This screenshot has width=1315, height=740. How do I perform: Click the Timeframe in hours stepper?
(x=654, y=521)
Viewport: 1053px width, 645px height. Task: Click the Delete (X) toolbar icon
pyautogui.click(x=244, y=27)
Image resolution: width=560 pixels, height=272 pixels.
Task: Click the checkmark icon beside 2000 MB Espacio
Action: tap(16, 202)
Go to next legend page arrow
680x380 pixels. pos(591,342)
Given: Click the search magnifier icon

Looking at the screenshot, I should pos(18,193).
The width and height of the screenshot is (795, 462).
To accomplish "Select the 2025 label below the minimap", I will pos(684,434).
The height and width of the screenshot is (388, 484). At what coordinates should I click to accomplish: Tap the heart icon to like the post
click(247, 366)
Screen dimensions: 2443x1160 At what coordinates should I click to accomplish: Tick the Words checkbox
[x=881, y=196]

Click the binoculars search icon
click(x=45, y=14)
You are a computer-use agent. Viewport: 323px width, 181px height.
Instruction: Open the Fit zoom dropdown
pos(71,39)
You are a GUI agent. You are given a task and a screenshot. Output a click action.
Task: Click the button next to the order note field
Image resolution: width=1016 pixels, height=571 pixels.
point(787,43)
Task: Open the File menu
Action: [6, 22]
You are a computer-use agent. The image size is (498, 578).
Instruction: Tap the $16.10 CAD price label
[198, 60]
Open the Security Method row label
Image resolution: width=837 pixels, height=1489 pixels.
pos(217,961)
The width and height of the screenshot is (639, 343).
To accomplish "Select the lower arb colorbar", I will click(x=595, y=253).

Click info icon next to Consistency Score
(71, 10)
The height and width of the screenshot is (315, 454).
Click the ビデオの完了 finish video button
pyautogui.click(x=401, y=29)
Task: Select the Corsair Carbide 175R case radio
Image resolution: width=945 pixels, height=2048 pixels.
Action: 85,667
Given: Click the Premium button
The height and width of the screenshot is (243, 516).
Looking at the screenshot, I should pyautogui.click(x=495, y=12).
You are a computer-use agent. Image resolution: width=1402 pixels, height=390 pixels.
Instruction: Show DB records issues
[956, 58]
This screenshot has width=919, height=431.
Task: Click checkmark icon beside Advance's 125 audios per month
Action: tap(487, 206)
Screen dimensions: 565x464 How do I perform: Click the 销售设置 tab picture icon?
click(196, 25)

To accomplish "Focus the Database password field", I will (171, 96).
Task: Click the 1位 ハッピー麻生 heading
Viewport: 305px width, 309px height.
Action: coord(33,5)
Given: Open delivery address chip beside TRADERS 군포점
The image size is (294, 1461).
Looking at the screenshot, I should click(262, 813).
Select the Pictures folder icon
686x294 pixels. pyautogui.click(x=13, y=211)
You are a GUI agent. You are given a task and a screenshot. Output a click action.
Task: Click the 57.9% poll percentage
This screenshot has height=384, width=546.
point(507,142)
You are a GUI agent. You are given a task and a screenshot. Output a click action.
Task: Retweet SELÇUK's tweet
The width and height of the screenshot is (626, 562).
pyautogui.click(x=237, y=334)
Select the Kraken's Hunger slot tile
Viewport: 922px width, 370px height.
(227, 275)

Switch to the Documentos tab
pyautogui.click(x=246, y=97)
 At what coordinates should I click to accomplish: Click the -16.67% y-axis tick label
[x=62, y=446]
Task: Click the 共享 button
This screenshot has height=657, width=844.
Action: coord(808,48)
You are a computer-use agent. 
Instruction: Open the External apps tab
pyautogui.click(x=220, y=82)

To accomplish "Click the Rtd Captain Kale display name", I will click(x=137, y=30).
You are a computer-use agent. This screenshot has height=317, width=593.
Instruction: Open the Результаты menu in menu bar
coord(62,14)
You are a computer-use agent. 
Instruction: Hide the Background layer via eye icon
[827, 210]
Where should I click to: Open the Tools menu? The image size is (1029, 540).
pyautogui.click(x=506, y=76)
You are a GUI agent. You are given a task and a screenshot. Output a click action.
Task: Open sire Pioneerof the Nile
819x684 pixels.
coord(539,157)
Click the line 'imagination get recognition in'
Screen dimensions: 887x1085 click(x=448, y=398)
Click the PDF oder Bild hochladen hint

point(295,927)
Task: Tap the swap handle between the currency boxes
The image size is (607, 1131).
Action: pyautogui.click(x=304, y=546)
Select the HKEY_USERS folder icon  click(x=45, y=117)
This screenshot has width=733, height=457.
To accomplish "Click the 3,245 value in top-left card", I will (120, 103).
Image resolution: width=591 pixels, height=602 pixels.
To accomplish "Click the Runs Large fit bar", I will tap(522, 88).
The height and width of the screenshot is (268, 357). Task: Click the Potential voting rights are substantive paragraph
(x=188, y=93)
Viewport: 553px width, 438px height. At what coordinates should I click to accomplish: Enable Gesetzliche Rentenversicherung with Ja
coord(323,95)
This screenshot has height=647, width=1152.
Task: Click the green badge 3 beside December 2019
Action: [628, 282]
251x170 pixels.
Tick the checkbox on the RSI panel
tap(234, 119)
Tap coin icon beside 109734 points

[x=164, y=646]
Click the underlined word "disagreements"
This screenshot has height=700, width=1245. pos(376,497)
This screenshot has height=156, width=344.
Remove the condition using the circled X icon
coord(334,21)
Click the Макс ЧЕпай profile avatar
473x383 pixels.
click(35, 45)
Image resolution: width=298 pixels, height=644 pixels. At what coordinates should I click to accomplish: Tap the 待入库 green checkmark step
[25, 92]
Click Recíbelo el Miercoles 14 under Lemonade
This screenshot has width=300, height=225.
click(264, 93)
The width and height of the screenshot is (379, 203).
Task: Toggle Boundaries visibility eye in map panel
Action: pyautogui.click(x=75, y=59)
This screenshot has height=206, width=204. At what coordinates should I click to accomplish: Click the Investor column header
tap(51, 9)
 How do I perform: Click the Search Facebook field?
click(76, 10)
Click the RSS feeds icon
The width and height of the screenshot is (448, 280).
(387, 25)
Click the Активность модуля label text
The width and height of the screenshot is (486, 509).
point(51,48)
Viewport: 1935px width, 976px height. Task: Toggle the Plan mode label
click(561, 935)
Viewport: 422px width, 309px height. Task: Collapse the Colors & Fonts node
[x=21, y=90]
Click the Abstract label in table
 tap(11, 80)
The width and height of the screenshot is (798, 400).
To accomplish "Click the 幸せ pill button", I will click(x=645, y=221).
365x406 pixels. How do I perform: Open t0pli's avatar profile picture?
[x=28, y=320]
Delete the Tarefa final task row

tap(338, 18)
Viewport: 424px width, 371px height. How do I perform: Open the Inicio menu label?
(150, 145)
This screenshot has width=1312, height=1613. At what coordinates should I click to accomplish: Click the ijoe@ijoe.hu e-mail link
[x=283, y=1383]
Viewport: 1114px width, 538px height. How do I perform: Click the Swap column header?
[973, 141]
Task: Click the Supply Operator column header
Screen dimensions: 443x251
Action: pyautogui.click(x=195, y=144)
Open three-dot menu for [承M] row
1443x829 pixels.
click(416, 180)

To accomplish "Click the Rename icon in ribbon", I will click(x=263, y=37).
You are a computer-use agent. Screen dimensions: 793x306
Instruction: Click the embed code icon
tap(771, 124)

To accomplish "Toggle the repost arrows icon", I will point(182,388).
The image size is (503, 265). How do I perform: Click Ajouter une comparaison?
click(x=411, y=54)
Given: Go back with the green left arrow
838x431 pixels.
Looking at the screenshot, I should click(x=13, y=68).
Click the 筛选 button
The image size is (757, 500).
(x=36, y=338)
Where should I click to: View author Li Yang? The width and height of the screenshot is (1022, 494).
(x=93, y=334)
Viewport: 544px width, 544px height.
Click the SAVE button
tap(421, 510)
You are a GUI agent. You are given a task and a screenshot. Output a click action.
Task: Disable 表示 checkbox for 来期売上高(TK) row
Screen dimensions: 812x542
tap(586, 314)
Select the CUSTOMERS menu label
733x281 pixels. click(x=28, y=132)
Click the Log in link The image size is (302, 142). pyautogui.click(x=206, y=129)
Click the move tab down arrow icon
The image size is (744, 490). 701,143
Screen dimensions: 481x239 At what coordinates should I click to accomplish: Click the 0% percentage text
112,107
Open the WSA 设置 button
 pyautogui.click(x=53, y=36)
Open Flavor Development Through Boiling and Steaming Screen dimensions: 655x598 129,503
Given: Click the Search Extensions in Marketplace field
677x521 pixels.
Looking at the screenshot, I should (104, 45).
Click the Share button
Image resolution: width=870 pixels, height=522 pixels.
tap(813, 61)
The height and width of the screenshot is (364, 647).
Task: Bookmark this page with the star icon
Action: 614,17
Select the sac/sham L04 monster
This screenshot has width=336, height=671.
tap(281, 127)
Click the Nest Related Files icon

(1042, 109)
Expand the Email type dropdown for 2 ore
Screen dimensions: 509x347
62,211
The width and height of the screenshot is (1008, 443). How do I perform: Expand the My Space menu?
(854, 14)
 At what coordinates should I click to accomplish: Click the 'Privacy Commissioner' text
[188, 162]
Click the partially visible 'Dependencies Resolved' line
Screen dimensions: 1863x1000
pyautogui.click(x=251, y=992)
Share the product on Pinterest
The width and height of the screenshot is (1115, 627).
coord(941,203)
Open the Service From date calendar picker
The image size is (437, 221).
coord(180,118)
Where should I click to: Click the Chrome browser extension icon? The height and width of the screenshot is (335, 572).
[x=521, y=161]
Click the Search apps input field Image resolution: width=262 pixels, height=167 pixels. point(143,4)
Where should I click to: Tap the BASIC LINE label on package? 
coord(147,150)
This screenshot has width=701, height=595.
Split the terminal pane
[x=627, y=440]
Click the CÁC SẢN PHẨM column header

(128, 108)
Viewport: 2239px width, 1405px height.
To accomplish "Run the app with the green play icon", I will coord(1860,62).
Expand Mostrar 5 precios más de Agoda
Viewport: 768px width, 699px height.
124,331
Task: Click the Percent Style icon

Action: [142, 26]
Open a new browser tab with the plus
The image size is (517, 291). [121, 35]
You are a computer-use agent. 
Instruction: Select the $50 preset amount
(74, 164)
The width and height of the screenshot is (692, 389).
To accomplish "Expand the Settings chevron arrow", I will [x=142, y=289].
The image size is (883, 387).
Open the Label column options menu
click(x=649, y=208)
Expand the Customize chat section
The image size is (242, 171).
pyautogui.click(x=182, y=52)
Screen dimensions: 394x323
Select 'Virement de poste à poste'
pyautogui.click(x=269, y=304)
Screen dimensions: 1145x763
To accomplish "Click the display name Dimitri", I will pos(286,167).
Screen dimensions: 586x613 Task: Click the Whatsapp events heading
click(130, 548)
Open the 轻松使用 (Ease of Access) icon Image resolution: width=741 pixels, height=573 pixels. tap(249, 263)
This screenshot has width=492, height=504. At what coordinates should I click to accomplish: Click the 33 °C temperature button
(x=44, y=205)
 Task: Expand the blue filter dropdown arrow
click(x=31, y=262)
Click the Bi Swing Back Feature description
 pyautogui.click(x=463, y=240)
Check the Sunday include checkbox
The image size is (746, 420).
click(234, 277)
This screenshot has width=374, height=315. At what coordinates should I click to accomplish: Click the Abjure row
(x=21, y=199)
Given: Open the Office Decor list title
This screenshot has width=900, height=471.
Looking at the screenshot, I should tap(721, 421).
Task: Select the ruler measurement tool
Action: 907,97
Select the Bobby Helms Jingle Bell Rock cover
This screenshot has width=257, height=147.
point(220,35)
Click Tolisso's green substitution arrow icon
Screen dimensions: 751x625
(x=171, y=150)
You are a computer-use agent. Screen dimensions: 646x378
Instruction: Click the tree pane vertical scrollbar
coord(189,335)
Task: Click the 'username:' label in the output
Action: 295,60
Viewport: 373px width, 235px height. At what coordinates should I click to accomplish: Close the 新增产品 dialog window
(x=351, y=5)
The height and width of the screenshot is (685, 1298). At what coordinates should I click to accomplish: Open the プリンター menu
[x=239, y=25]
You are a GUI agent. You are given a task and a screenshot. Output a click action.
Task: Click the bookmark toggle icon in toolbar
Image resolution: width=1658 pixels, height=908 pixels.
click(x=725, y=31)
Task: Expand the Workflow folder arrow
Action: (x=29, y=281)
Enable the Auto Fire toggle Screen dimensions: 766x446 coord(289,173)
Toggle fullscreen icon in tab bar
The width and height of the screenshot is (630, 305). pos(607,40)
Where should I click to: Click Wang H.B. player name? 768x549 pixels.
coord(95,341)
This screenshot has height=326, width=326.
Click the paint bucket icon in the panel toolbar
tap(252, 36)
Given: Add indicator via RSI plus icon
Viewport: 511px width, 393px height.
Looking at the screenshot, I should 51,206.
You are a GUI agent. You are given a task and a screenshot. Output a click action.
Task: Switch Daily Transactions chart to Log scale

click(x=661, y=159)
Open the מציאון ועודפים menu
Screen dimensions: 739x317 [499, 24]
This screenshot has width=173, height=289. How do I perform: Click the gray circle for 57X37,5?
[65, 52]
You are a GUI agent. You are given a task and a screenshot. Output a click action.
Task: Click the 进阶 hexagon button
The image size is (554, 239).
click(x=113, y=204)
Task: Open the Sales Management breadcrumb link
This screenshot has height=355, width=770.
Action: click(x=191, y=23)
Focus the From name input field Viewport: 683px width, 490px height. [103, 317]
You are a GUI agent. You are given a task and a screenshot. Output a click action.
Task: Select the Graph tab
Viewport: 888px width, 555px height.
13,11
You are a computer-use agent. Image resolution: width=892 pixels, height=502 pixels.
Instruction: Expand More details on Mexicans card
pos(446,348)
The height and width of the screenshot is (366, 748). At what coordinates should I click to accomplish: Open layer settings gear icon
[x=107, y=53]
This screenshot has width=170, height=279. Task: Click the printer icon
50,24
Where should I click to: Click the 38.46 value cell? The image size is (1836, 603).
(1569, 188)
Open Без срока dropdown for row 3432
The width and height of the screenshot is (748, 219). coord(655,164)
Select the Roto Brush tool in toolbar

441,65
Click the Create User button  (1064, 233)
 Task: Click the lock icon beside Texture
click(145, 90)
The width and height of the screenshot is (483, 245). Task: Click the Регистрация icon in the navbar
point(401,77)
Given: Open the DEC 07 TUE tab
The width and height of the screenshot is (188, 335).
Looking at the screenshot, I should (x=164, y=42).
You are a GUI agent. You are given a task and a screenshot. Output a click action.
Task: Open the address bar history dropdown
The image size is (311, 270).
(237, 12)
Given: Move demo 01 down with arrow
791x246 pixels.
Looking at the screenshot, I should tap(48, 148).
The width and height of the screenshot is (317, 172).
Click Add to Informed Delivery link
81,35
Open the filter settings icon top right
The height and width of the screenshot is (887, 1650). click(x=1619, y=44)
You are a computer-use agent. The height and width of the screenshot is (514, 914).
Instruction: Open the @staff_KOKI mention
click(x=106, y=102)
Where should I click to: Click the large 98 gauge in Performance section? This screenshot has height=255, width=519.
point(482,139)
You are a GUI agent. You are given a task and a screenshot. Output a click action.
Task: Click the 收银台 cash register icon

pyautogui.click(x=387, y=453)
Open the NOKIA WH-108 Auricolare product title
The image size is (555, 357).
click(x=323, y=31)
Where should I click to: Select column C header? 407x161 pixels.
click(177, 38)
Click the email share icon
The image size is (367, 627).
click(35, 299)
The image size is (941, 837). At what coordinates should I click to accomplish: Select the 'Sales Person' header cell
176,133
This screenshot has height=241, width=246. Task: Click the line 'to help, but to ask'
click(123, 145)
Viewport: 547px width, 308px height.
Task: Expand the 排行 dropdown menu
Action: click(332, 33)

▸ Work task: From the listing above, output exactly the run of lines that starts with the line containing "Click the Create" and ends with the line containing "Given: Open the DEC 07 TUE tab".

▸ Task response:
Click the Create User button  (1064, 233)
 Task: Click the lock icon beside Texture
click(145, 90)
The width and height of the screenshot is (483, 245). Task: Click the Регистрация icon in the navbar
point(401,77)
Given: Open the DEC 07 TUE tab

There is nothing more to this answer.